_Try it_. Print out the data that follows exactly, character for character, apart from the pictures.

_Dataset entries_.
***

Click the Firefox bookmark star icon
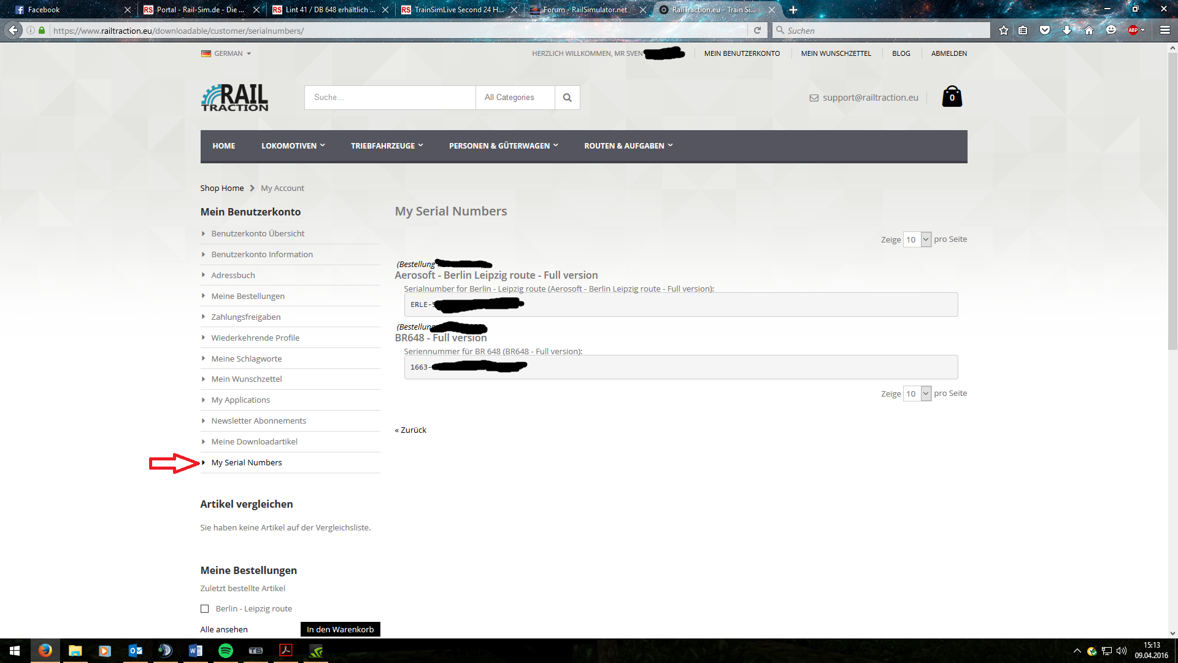This screenshot has height=663, width=1178. click(x=1003, y=30)
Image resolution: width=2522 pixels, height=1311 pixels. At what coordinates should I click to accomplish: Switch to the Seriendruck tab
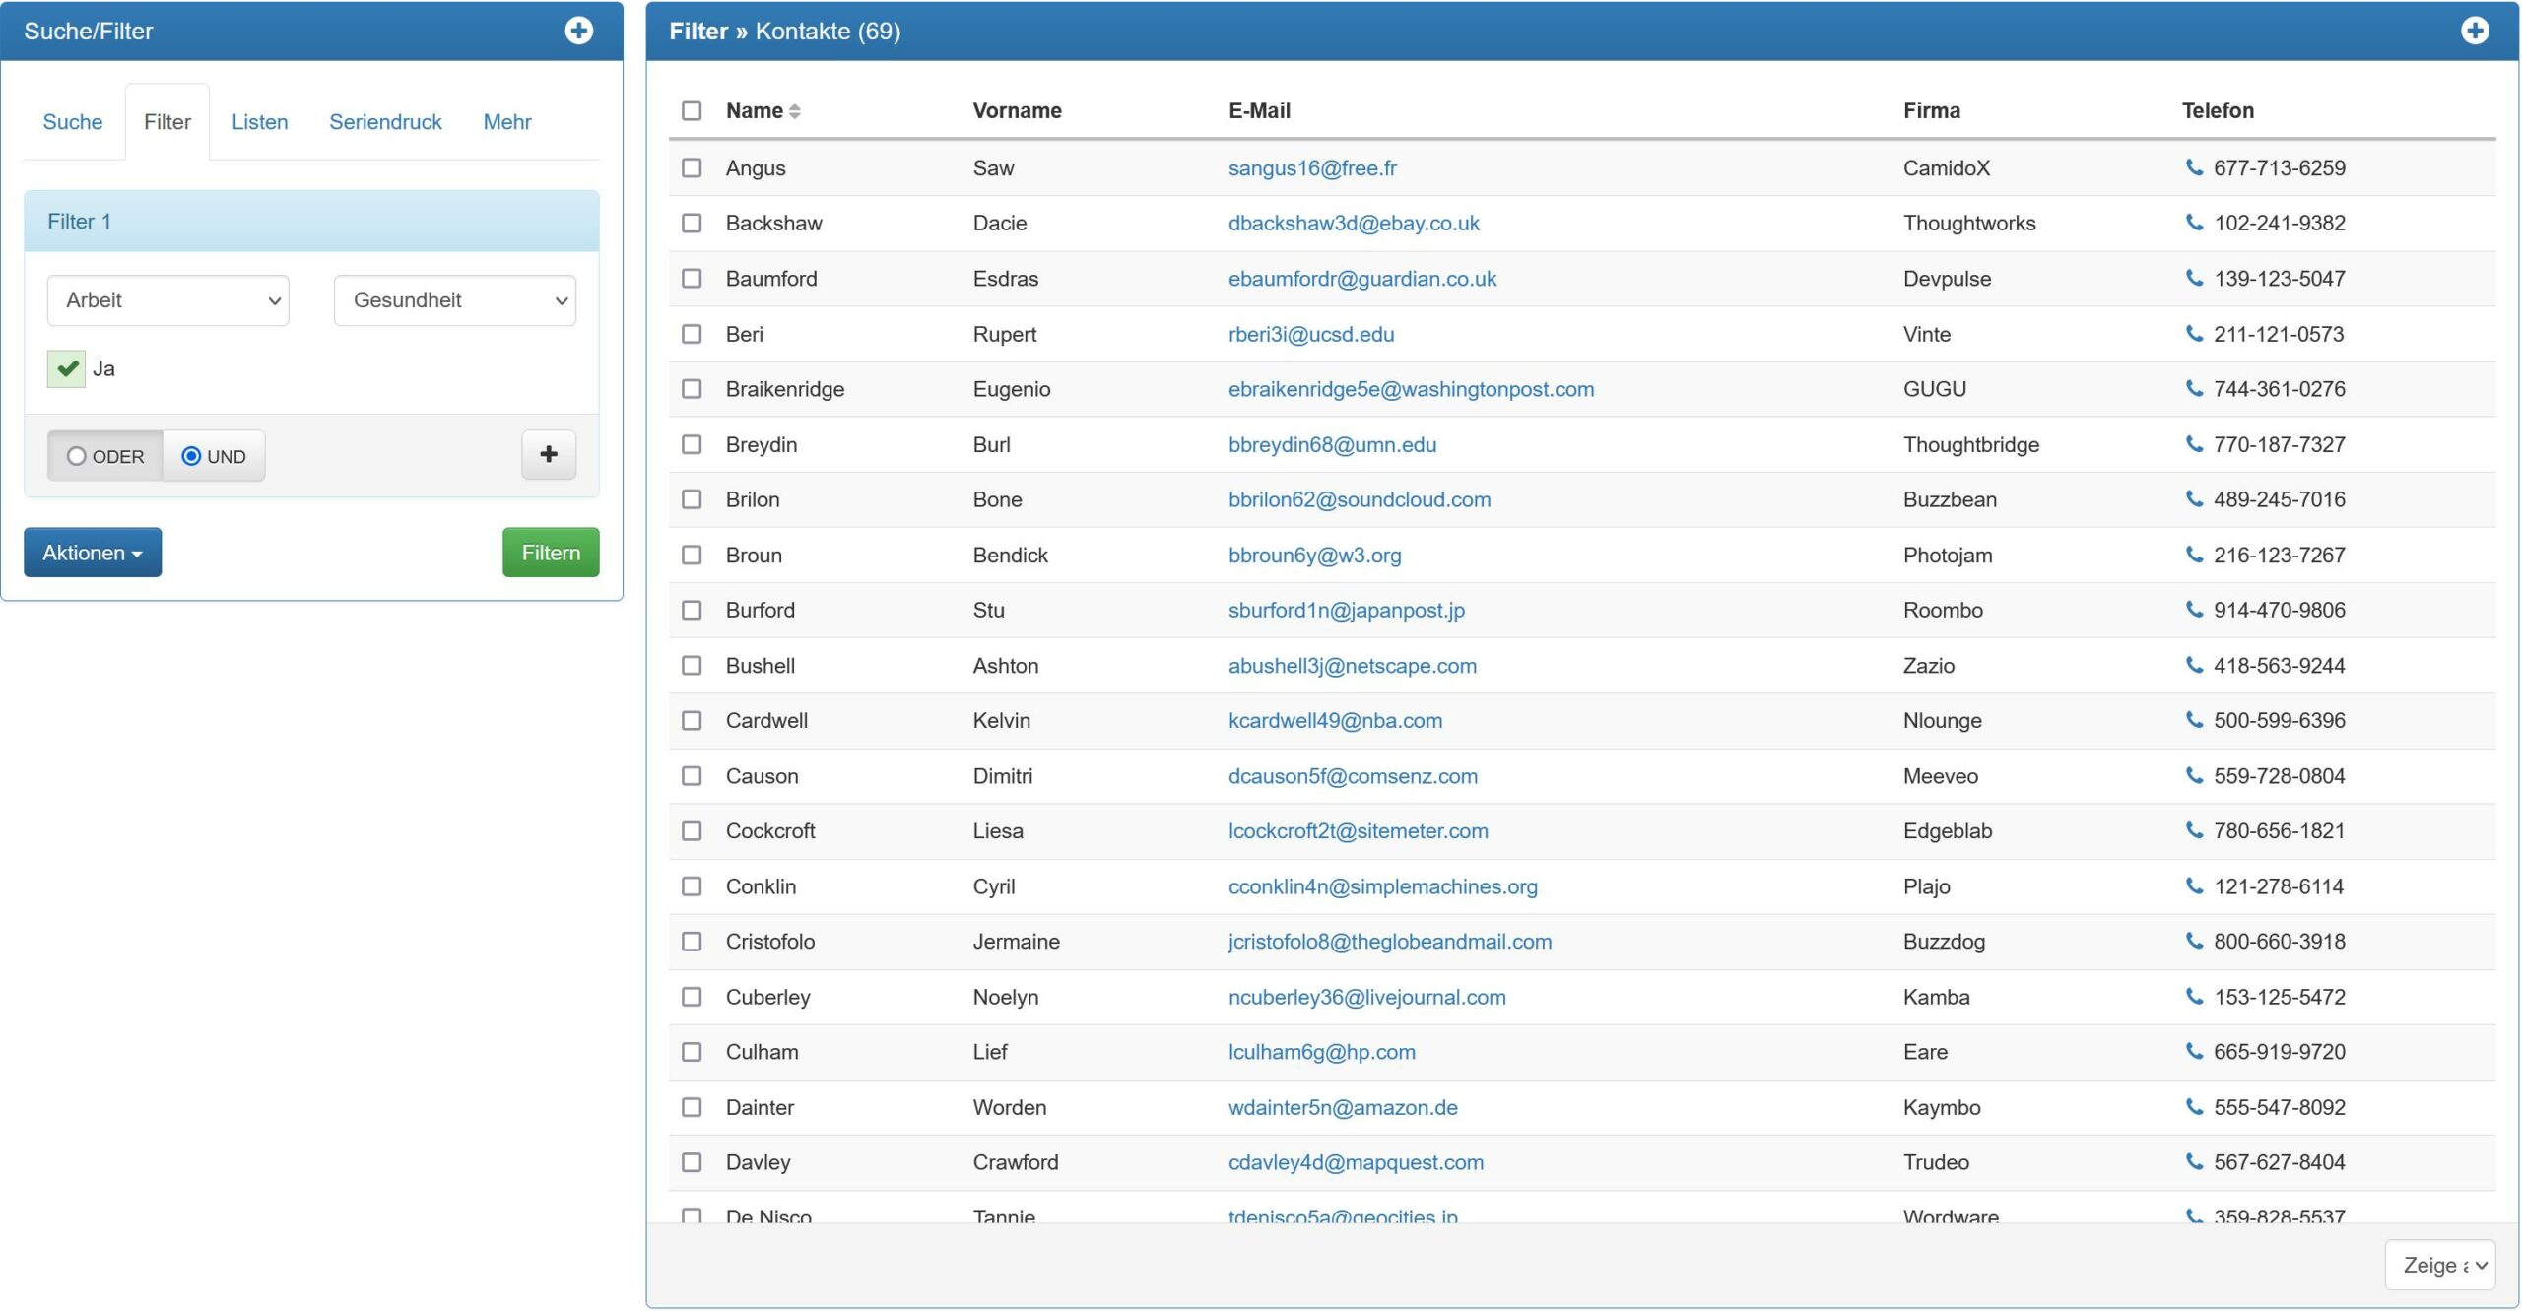pyautogui.click(x=385, y=122)
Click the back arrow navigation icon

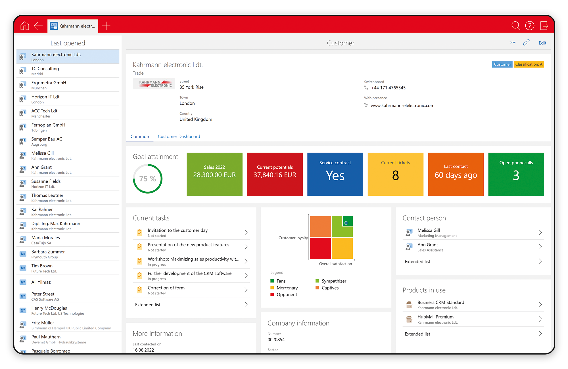point(38,26)
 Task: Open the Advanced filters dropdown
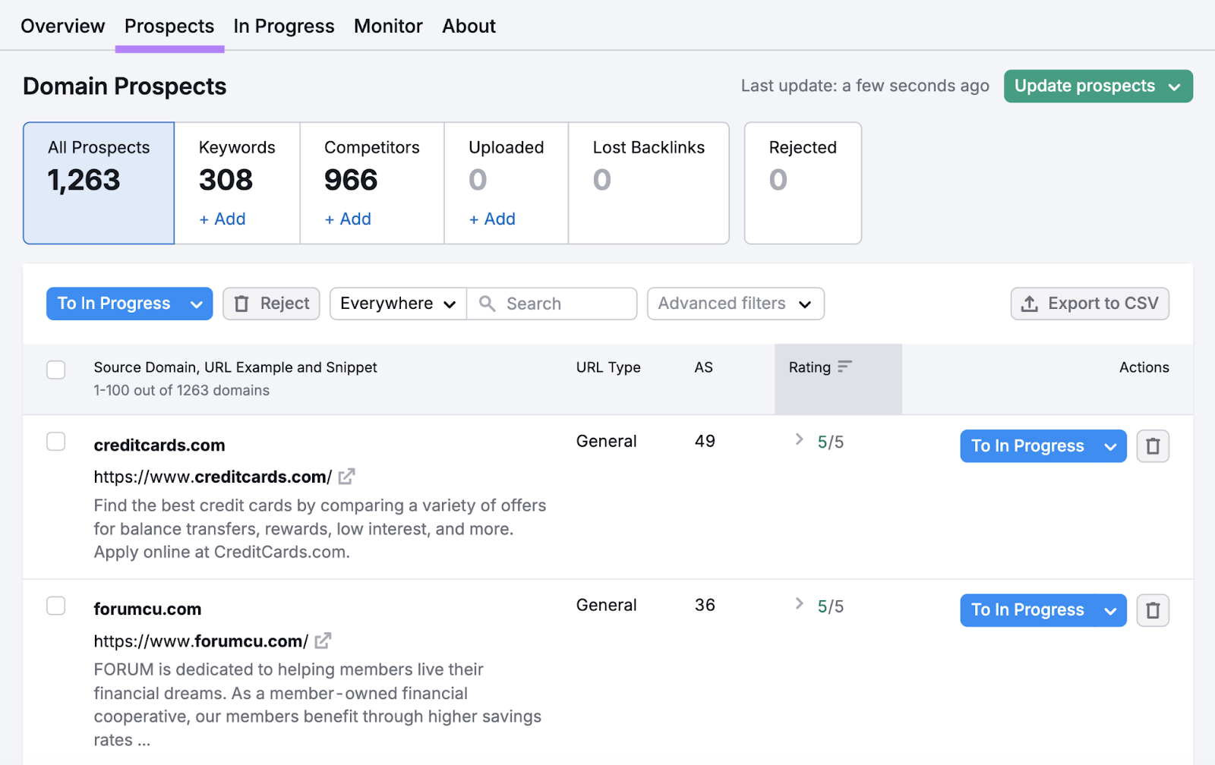click(x=734, y=304)
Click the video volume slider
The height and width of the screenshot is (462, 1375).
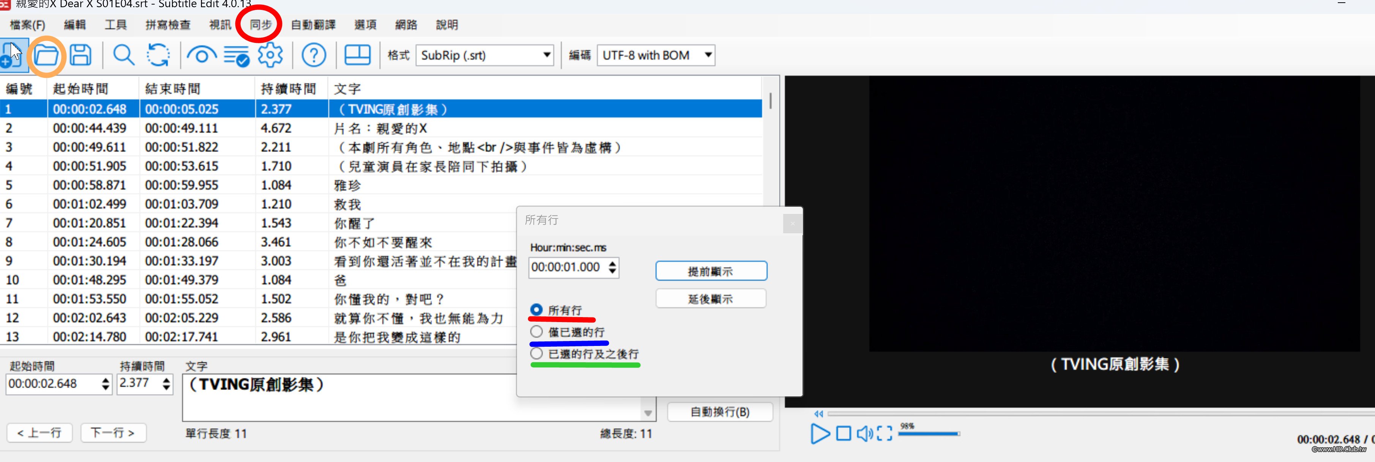click(x=929, y=434)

***

_Solution to this problem_.
Click the Firefox bookmark star icon
This screenshot has height=663, width=1178. click(x=1003, y=30)
Image resolution: width=2522 pixels, height=1311 pixels. At what coordinates should I click to accomplish: Switch to the Seriendruck tab
pyautogui.click(x=385, y=122)
Click the back arrow navigation icon

point(38,26)
 Task: Open the Advanced filters dropdown
click(x=734, y=304)
Click the video volume slider
The height and width of the screenshot is (462, 1375).
click(x=929, y=434)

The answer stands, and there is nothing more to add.